## What you are asked to do
Your reply should reproduce each record precisely as written.

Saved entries
::::::

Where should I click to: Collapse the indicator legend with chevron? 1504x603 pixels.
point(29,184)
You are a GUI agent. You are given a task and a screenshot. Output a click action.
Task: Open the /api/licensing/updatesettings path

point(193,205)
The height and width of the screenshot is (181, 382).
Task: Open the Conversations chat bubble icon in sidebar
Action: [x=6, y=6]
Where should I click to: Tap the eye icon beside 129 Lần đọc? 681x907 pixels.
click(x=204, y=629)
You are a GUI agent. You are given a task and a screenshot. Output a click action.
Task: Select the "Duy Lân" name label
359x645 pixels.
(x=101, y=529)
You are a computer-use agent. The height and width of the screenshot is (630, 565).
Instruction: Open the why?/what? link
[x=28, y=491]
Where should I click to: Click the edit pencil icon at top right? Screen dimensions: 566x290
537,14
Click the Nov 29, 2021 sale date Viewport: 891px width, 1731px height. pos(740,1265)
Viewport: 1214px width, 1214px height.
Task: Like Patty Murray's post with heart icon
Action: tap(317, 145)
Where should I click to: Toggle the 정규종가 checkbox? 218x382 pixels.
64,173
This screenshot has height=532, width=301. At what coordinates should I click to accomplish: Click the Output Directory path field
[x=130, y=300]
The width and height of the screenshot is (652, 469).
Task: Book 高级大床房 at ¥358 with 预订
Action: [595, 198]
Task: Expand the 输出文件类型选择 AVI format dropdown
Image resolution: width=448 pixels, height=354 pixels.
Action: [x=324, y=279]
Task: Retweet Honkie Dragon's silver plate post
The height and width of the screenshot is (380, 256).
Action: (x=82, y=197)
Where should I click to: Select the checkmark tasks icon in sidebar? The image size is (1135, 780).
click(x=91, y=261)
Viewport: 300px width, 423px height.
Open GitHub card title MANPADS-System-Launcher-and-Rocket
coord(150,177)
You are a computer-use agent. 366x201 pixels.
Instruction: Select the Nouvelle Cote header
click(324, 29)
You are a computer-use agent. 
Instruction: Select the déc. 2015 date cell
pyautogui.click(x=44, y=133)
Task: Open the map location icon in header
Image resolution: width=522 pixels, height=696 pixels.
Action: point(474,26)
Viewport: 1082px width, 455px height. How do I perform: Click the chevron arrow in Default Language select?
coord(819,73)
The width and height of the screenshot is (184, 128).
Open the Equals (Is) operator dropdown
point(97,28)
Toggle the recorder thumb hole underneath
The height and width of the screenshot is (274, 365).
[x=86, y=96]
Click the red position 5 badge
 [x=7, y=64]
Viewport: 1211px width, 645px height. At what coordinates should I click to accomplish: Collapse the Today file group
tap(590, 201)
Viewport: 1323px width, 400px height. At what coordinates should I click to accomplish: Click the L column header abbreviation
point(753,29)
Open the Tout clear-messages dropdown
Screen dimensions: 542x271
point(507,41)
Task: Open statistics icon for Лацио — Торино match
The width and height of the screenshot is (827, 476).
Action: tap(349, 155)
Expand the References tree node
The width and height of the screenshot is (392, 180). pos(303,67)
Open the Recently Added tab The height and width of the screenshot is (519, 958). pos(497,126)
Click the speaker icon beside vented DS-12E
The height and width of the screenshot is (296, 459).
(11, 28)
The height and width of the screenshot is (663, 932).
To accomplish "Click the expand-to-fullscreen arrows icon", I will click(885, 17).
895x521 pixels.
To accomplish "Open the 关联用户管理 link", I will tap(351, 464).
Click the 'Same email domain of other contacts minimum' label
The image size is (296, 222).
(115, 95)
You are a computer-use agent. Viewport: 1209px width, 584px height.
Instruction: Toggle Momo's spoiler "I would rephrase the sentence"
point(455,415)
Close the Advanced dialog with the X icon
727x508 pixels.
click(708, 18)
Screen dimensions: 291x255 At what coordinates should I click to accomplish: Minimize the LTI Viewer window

::::::

## Written solution
Where should I click to: Collapse the indicator legend with chevron? 1504x603 pixels.
point(29,184)
You are a GUI agent. You are given a task and a screenshot. Output a click action.
Task: Open the /api/licensing/updatesettings path

point(193,205)
The height and width of the screenshot is (181, 382).
Task: Open the Conversations chat bubble icon in sidebar
Action: [x=6, y=6]
Where should I click to: Tap the eye icon beside 129 Lần đọc? 681x907 pixels.
click(x=204, y=629)
You are a GUI agent. You are given a task and a screenshot. Output a click action.
Task: Select the "Duy Lân" name label
359x645 pixels.
(x=101, y=529)
You are a computer-use agent. The height and width of the screenshot is (630, 565).
Instruction: Open the why?/what? link
[x=28, y=491]
Where should I click to: Click the edit pencil icon at top right? Screen dimensions: 566x290
537,14
Click the Nov 29, 2021 sale date Viewport: 891px width, 1731px height. pos(740,1265)
Viewport: 1214px width, 1214px height.
Task: Like Patty Murray's post with heart icon
Action: tap(317, 145)
Where should I click to: Toggle the 정규종가 checkbox? 218x382 pixels.
64,173
This screenshot has height=532, width=301. At what coordinates should I click to accomplish: Click the Output Directory path field
[x=130, y=300]
The width and height of the screenshot is (652, 469).
Task: Book 高级大床房 at ¥358 with 预订
Action: [595, 198]
Task: Expand the 输出文件类型选择 AVI format dropdown
Image resolution: width=448 pixels, height=354 pixels.
Action: [x=324, y=279]
Task: Retweet Honkie Dragon's silver plate post
The height and width of the screenshot is (380, 256).
Action: (x=82, y=197)
Where should I click to: Select the checkmark tasks icon in sidebar? The image size is (1135, 780).
click(x=91, y=261)
Viewport: 300px width, 423px height.
Open GitHub card title MANPADS-System-Launcher-and-Rocket
coord(150,177)
You are a computer-use agent. 366x201 pixels.
Instruction: Select the Nouvelle Cote header
click(324, 29)
You are a computer-use agent. 
Instruction: Select the déc. 2015 date cell
pyautogui.click(x=44, y=133)
Task: Open the map location icon in header
Image resolution: width=522 pixels, height=696 pixels.
Action: point(474,26)
Viewport: 1082px width, 455px height. How do I perform: Click the chevron arrow in Default Language select?
coord(819,73)
The width and height of the screenshot is (184, 128).
Open the Equals (Is) operator dropdown
point(97,28)
Toggle the recorder thumb hole underneath
The height and width of the screenshot is (274, 365).
[x=86, y=96]
Click the red position 5 badge
 [x=7, y=64]
Viewport: 1211px width, 645px height. At what coordinates should I click to accomplish: Collapse the Today file group
tap(590, 201)
Viewport: 1323px width, 400px height. At what coordinates should I click to accomplish: Click the L column header abbreviation
point(753,29)
Open the Tout clear-messages dropdown
Screen dimensions: 542x271
point(507,41)
Task: Open statistics icon for Лацио — Торино match
The width and height of the screenshot is (827, 476).
Action: tap(349, 155)
Expand the References tree node
The width and height of the screenshot is (392, 180). pos(303,67)
Open the Recently Added tab The height and width of the screenshot is (519, 958). pos(497,126)
Click the speaker icon beside vented DS-12E
The height and width of the screenshot is (296, 459).
(11, 28)
The height and width of the screenshot is (663, 932).
To accomplish "Click the expand-to-fullscreen arrows icon", I will click(885, 17).
895x521 pixels.
To accomplish "Open the 关联用户管理 link", I will tap(351, 464).
Click the 'Same email domain of other contacts minimum' label
The image size is (296, 222).
(115, 95)
You are a computer-use agent. Viewport: 1209px width, 584px height.
Instruction: Toggle Momo's spoiler "I would rephrase the sentence"
point(455,415)
Close the Advanced dialog with the X icon
727x508 pixels.
click(708, 18)
Screen dimensions: 291x255 At what coordinates should I click to accomplish: Minimize the LTI Viewer window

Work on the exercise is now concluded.